Children and adults construct schemas and scripts through their interactions and experiences, both in the real world and through media. North American infants show interest in television and begin watching regularly as early as 18 months, so it provides an “early window” (Liebert, Sprafkin, & Davidson, 1982) on the world. Media, including television, books, and videos, provide information about a variety of social interactions, types of people, and places before children have analogous real-life experiences. Thus, media likely play an important role not only in the maintenance but also in the initial construction of children’s schemas. If so, these media-based schemas and stereotypes influence perceptions and behavior in the real world. For example, researchers who studied second and fifth graders’ beliefs about occupations (nurse, police officer) concluded that children form separate schemata for social information acquired from TV and from real-world experience, but those who perceive fictional TV as socially realistic are more apt to incorporate TV messages into their schemata and their aspirations (Wright et al., 1995).

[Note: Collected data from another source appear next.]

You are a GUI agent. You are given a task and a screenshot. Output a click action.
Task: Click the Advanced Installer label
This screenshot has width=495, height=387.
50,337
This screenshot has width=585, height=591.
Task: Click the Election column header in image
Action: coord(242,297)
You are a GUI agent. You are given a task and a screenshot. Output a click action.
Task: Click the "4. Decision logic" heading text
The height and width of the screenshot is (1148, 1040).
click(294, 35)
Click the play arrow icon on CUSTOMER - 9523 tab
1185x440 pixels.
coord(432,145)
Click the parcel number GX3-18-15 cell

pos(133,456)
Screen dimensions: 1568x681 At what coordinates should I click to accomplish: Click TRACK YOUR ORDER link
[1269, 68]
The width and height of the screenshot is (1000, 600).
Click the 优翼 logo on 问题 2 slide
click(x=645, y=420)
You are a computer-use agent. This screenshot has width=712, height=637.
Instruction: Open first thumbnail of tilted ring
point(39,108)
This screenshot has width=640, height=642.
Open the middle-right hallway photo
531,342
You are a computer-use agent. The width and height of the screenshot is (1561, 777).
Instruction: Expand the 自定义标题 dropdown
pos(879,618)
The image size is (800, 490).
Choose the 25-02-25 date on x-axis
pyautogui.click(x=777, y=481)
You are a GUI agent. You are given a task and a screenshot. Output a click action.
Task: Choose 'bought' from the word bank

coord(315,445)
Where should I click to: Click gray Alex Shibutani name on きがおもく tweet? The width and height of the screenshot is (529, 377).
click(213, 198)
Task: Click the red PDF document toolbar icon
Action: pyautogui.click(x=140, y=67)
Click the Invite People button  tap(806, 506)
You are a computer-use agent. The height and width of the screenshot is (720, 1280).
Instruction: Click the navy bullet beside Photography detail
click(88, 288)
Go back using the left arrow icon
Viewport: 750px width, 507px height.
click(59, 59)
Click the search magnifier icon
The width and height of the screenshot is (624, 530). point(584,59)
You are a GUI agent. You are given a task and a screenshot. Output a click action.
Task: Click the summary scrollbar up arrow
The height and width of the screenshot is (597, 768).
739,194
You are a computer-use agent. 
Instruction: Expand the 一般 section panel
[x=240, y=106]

Story schemas/schemata are particularly useful for processing media content. They are organized clusters of knowledge about stories and how they are typically structured, and children with a good understanding of story schemas have better memory of central story content with reduced processing effort (Meadowcroft, 1985; Miron, Bryant, & Zillmann, 2001). Children in the preoperational stage of cognitive development—that is, up to about 5 or 6 years of age—can only use story schemas when the content is structured simply with clear causal links (Mandler & Johnson, 1977). With achievement of concrete operational thinking, around 5 to 7 years, children are more readily able to use them as frameworks for encoding, storage, and retrieval (Miron et al., 2001).
Several aspects of psychoanalytic theory are potentially relevant for the psychology of media use. Media content (e.g., violence or sex) might trigger aggressive or sexual impulses. Or it might, through the concept of catharsis, predict a decrease rather than an increase in the probability that the viewer would behave aggressively or sexually because he or she would experience the violence or sex vicariously and, as a result, would cathartically release her or his own aggression or sexually related impulses. However, there is little, if any, empirical support for catharsis with regard to media use and effects.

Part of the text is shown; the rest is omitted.